● Input
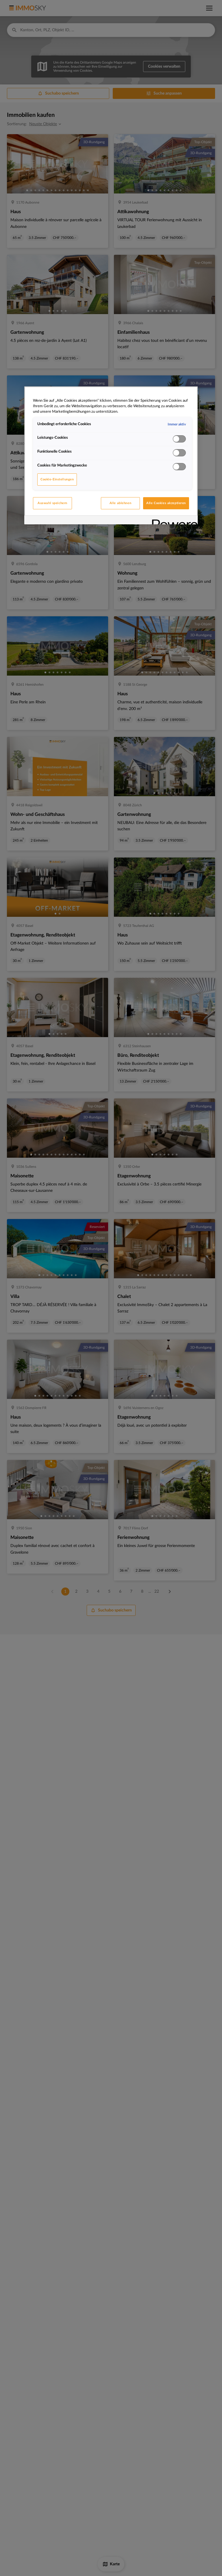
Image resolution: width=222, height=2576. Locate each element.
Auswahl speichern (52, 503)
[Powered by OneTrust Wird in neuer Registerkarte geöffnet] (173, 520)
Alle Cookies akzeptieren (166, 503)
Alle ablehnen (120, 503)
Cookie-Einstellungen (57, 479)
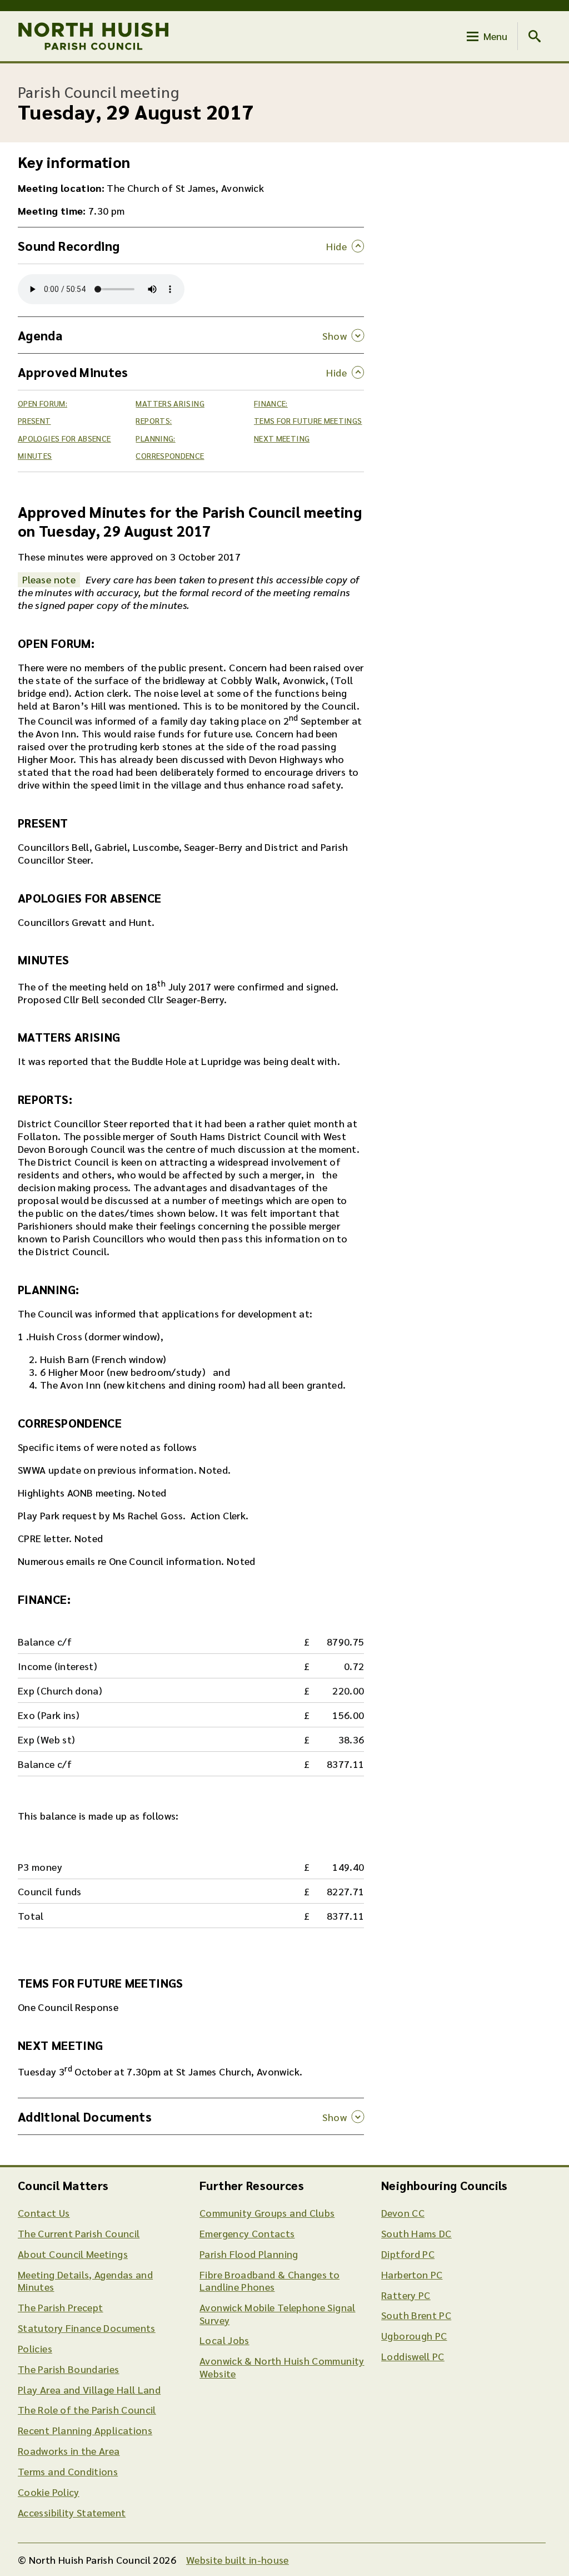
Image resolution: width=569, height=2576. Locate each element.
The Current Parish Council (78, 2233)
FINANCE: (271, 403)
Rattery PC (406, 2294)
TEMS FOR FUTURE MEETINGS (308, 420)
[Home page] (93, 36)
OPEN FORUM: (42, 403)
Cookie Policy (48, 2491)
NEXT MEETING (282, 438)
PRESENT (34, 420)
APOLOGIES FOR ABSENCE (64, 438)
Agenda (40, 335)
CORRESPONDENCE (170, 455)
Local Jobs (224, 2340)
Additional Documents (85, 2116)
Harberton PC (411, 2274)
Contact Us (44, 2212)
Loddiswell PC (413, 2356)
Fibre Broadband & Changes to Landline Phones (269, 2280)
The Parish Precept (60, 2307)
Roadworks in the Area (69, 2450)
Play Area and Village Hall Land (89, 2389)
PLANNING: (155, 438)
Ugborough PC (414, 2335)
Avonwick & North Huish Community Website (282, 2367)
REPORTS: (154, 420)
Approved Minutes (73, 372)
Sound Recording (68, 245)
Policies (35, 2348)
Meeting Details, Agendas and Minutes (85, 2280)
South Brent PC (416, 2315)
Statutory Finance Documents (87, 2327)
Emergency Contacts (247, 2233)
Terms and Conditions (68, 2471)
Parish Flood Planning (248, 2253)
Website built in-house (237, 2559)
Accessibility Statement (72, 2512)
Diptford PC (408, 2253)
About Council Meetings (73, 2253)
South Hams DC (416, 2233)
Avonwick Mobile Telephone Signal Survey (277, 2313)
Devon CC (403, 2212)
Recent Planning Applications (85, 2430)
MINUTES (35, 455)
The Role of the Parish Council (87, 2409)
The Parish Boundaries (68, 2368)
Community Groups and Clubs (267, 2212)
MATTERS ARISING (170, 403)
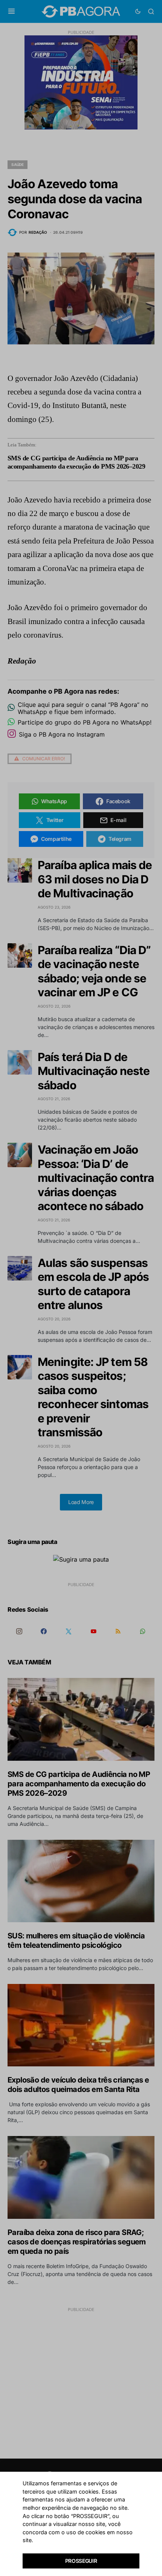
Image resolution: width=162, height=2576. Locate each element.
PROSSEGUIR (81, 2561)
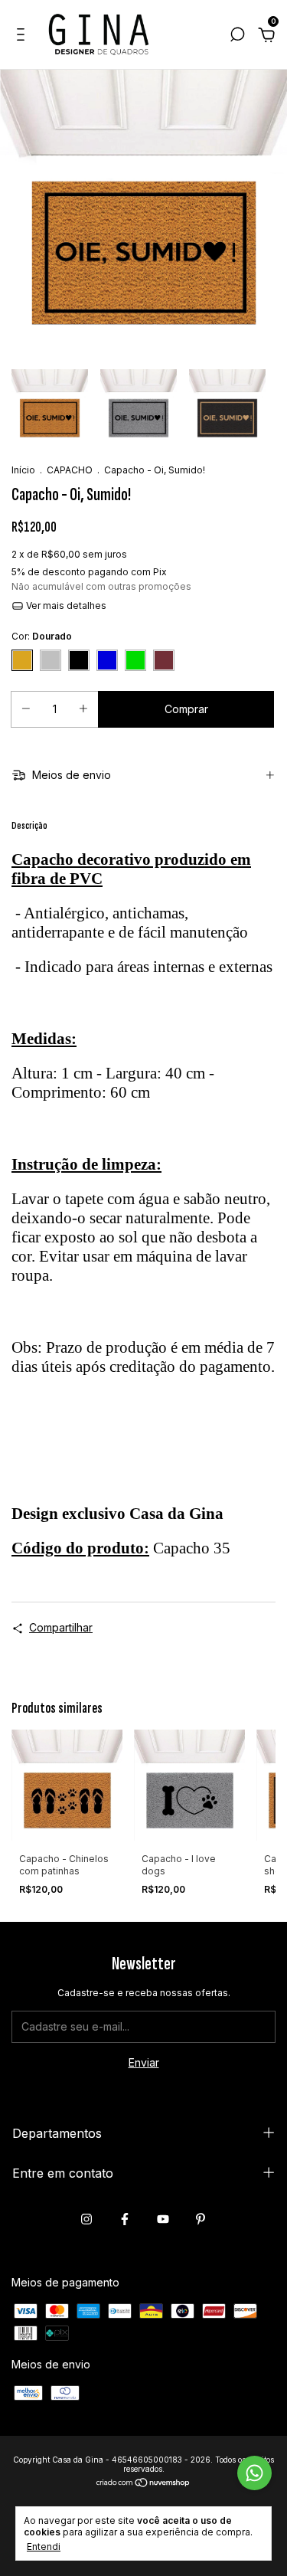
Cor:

● Your instructions
Copy the lines of the material word for word, starting at the line with "Contact Us (44, 2212)" and ending at the line with "South Brent PC (416, 2315)".

● Response to the task
Contact Us (44, 2212)
Loddiswell PC (413, 2356)
Fibre Broadband & Changes to Landline Phones (269, 2280)
The Parish Precept (60, 2307)
Roadworks in the Area (69, 2450)
Play Area and Village Hall Land (89, 2389)
PLANNING: (155, 438)
Ugborough PC (414, 2335)
Avonwick & North Huish Community Website (282, 2367)
REPORTS: (154, 420)
Approved Minutes (73, 372)
Sound Recording (68, 245)
Policies (35, 2348)
Meeting Details, Agendas and Minutes (85, 2280)
South Brent PC (416, 2315)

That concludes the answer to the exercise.